INPUT MATERIAL:
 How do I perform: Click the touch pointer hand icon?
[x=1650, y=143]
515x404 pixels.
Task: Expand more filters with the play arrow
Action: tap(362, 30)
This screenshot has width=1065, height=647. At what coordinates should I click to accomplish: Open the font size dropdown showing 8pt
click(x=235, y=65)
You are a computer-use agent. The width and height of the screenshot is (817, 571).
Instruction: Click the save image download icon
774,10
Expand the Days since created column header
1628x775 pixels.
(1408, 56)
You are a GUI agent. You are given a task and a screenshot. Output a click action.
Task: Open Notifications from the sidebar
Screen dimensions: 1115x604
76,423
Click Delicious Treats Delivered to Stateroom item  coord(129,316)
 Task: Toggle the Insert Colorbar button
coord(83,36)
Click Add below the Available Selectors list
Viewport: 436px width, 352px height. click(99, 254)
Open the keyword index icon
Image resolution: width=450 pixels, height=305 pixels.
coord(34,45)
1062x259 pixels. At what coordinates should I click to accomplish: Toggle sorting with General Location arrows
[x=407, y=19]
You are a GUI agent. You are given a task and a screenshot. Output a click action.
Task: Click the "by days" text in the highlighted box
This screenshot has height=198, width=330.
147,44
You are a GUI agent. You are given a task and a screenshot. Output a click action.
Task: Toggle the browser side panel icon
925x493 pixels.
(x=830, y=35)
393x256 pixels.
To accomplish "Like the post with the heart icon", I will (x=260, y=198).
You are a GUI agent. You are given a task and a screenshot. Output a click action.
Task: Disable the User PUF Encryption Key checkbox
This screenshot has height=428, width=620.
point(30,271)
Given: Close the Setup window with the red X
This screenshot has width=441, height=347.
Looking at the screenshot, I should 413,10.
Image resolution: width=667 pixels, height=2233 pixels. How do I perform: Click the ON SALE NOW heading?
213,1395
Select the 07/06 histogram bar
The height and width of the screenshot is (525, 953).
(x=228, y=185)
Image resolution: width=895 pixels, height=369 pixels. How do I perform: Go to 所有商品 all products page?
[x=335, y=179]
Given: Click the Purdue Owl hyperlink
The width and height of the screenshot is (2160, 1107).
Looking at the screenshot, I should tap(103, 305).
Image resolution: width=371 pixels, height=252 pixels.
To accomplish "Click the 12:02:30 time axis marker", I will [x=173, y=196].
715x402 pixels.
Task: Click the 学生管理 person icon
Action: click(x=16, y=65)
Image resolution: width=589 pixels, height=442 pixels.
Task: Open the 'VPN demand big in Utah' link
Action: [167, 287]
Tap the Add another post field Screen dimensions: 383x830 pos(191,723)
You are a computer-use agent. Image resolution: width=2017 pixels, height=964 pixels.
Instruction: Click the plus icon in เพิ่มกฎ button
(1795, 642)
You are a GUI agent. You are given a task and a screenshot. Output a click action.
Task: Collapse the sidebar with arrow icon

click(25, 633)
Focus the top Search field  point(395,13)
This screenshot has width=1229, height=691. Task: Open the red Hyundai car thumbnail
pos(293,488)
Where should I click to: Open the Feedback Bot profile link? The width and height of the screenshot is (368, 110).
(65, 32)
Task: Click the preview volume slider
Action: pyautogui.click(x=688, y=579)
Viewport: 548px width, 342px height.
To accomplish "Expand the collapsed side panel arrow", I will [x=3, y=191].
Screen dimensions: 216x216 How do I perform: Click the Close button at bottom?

WORK TO DO: Render the items above as a Markdown table with the columns Row and Line. Give each nonblank line its own row, numbered in order, and leave out the blank lines.

RESULT:
| Row | Line |
|---|---|
| 1 |  How do I perform: Click the touch pointer hand icon? |
| 2 | [x=1650, y=143] |
| 3 | 515x404 pixels. |
| 4 | Task: Expand more filters with the play arrow |
| 5 | Action: tap(362, 30) |
| 6 | This screenshot has width=1065, height=647. At what coordinates should I click to accomplish: Open the font size dropdown showing 8pt |
| 7 | click(x=235, y=65) |
| 8 | You are a computer-use agent. The width and height of the screenshot is (817, 571). |
| 9 | Instruction: Click the save image download icon |
| 10 | 774,10 |
| 11 | Expand the Days since created column header |
| 12 | 1628x775 pixels. |
| 13 | (1408, 56) |
| 14 | You are a GUI agent. You are given a task and a screenshot. Output a click action. |
| 15 | Task: Open Notifications from the sidebar |
| 16 | Screen dimensions: 1115x604 |
| 17 | 76,423 |
| 18 | Click Delicious Treats Delivered to Stateroom item  coord(129,316) |
| 19 |  Task: Toggle the Insert Colorbar button |
| 20 | coord(83,36) |
| 21 | Click Add below the Available Selectors list |
| 22 | Viewport: 436px width, 352px height. click(99, 254) |
| 23 | Open the keyword index icon |
| 24 | Image resolution: width=450 pixels, height=305 pixels. |
| 25 | coord(34,45) |
| 26 | 1062x259 pixels. At what coordinates should I click to accomplish: Toggle sorting with General Location arrows |
| 27 | [x=407, y=19] |
| 28 | You are a GUI agent. You are given a task and a screenshot. Output a click action. |
| 29 | Task: Click the "by days" text in the highlighted box |
| 30 | This screenshot has height=198, width=330. |
| 31 | 147,44 |
| 32 | You are a GUI agent. You are given a task and a screenshot. Output a click action. |
| 33 | Task: Toggle the browser side panel icon |
| 34 | 925x493 pixels. |
| 35 | (x=830, y=35) |
| 36 | 393x256 pixels. |
| 37 | To accomplish "Like the post with the heart icon", I will (x=260, y=198). |
| 38 | You are a GUI agent. You are given a task and a screenshot. Output a click action. |
| 39 | Task: Disable the User PUF Encryption Key checkbox |
| 40 | This screenshot has height=428, width=620. |
| 41 | point(30,271) |
| 42 | Given: Close the Setup window with the red X |
| 43 | This screenshot has width=441, height=347. |
| 44 | Looking at the screenshot, I should 413,10. |
| 45 | Image resolution: width=667 pixels, height=2233 pixels. How do I perform: Click the ON SALE NOW heading? |
| 46 | 213,1395 |
| 47 | Select the 07/06 histogram bar |
| 48 | The height and width of the screenshot is (525, 953). |
| 49 | (x=228, y=185) |
| 50 | Image resolution: width=895 pixels, height=369 pixels. How do I perform: Go to 所有商品 all products page? |
| 51 | [x=335, y=179] |
| 52 | Given: Click the Purdue Owl hyperlink |
| 53 | The width and height of the screenshot is (2160, 1107). |
| 54 | Looking at the screenshot, I should tap(103, 305). |
| 55 | Image resolution: width=371 pixels, height=252 pixels. |
| 56 | To accomplish "Click the 12:02:30 time axis marker", I will [x=173, y=196]. |
| 57 | 715x402 pixels. |
| 58 | Task: Click the 学生管理 person icon |
| 59 | Action: click(x=16, y=65) |
| 60 | Image resolution: width=589 pixels, height=442 pixels. |
| 61 | Task: Open the 'VPN demand big in Utah' link |
| 62 | Action: [167, 287] |
| 63 | Tap the Add another post field Screen dimensions: 383x830 pos(191,723) |
| 64 | You are a computer-use agent. Image resolution: width=2017 pixels, height=964 pixels. |
| 65 | Instruction: Click the plus icon in เพิ่มกฎ button |
| 66 | (1795, 642) |
| 67 | You are a GUI agent. You are given a task and a screenshot. Output a click action. |
| 68 | Task: Collapse the sidebar with arrow icon |
| 69 | click(25, 633) |
| 70 | Focus the top Search field  point(395,13) |
| 71 | This screenshot has width=1229, height=691. Task: Open the red Hyundai car thumbnail |
| 72 | pos(293,488) |
| 73 | Where should I click to: Open the Feedback Bot profile link? The width and height of the screenshot is (368, 110). |
| 74 | (65, 32) |
| 75 | Task: Click the preview volume slider |
| 76 | Action: pyautogui.click(x=688, y=579) |
| 77 | Viewport: 548px width, 342px height. |
| 78 | To accomplish "Expand the collapsed side panel arrow", I will [x=3, y=191]. |
| 79 | Screen dimensions: 216x216 How do I perform: Click the Close button at bottom? |